Like La Bodeguita, La Floridita makes the most of its famous patron. Papa pictures dominate the wall near the door: Hemingway with Errol Flynn, Gary Cooper, Spencer Tracy. The photos make the place seem exclusive...a haven for movie stars. But that's another myth--revisionist history. As Hemingway wrote in a letter from Havana, La Floridita was more like a human Noah's Ark.
After years living in the Hotel Ambos Mundos, Hemingway bought a house nine miles outside the city, Finca Vigia. Watchtower Farm. Secluded by a tropical garden, the property provided plenty of room for Papa's four dogs and 57 cats. The modest house is a museum now. Inside, floor to ceiling books...8,000 of them. The heads of big horned mammals--safari trophies --stare blankly from the walls in almost every room. This is where Hemingway wrote. A Moveable Feast, Islands in the Stream and...The Old Man and the Sea. In 1954, that novella about Cuba and fishing won him the Nobel. And in a great p.r. move that cemented his place in folklore, he gave the prize medal to a local church, a kind of souvenir. From Hemingway's house, it was just 45 minutes to the Gulf Stream and the best fishing he'd ever seen. More than a sport, fishing was religion for Papa. An archetypal cycle of life and death.
That's a sentiment Gregorio Fuentes may have felt once upon a time. Some say he was the model for the fisherman in The Old Man and the Sea. He looks the part...right out of the pages of the book.
Fuentes was the captain of Hemingway's boat, Pilar, and his close friend. Their birthdays were a few of days apart, and they always celebrated with a bottle of rum. When Fuentes raises his glass this July, he'll be 102. I found him with his grandson at his house near the ocean, listening to a soap opera on the radio and smoking a cigar.
Fuentes is a living landmark on the Hemingway tour. Curiosity seekers pay money to talk with him and take pictures. I paid 20 bucks and tried to get beyond the myth, to find out if he was really the old man from The Old Man and the Sea. Absolutely, declared the grandson.
He recounts a tale familiar to Hemingway readers...a fish bigger than the boat, killed in an epic struggle, only to be eaten by sharks.
It was a great story. But it's probably not true. Hemingway biographers say Fuentes was not the man immortalized in fiction.

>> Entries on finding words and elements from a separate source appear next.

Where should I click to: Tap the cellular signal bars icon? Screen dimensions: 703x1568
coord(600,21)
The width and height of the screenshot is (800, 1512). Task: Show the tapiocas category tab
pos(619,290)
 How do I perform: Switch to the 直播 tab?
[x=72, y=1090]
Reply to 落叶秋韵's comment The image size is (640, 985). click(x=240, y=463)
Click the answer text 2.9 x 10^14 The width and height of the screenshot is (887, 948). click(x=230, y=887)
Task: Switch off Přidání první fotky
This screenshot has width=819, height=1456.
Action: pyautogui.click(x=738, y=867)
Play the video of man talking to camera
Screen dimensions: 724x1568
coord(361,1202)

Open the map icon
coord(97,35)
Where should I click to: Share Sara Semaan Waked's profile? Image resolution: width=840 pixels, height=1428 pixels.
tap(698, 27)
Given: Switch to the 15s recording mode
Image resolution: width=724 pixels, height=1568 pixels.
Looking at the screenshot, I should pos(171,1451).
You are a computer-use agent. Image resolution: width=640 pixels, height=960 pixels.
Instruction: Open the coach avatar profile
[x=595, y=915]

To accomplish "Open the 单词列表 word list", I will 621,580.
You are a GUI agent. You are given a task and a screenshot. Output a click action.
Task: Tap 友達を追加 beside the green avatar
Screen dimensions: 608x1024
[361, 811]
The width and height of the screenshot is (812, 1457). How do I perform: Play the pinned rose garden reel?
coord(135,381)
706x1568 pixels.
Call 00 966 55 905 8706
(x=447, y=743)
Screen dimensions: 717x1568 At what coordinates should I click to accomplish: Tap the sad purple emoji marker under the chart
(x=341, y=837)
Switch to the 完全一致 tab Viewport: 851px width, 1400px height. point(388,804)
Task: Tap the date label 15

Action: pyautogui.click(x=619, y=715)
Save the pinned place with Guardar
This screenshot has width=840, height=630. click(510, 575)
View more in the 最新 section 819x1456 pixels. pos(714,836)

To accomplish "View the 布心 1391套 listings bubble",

So perhaps this Old Man is just an old man. But then again, does it really matter? Because what is a writer if not a good liar, and what good is a fisherman who does not fib? And so Fuentes signed my copy of The Old Man and the Sea. A pen in one hand, the cigar in the other, burning the title page. Truth or fiction...it all boils down to a good travel story. And after all, a good story is one of the best souvenirs you can bring back from the road. In Havana, Cuba, I'm Jeff Tyler for The Savvy Traveler.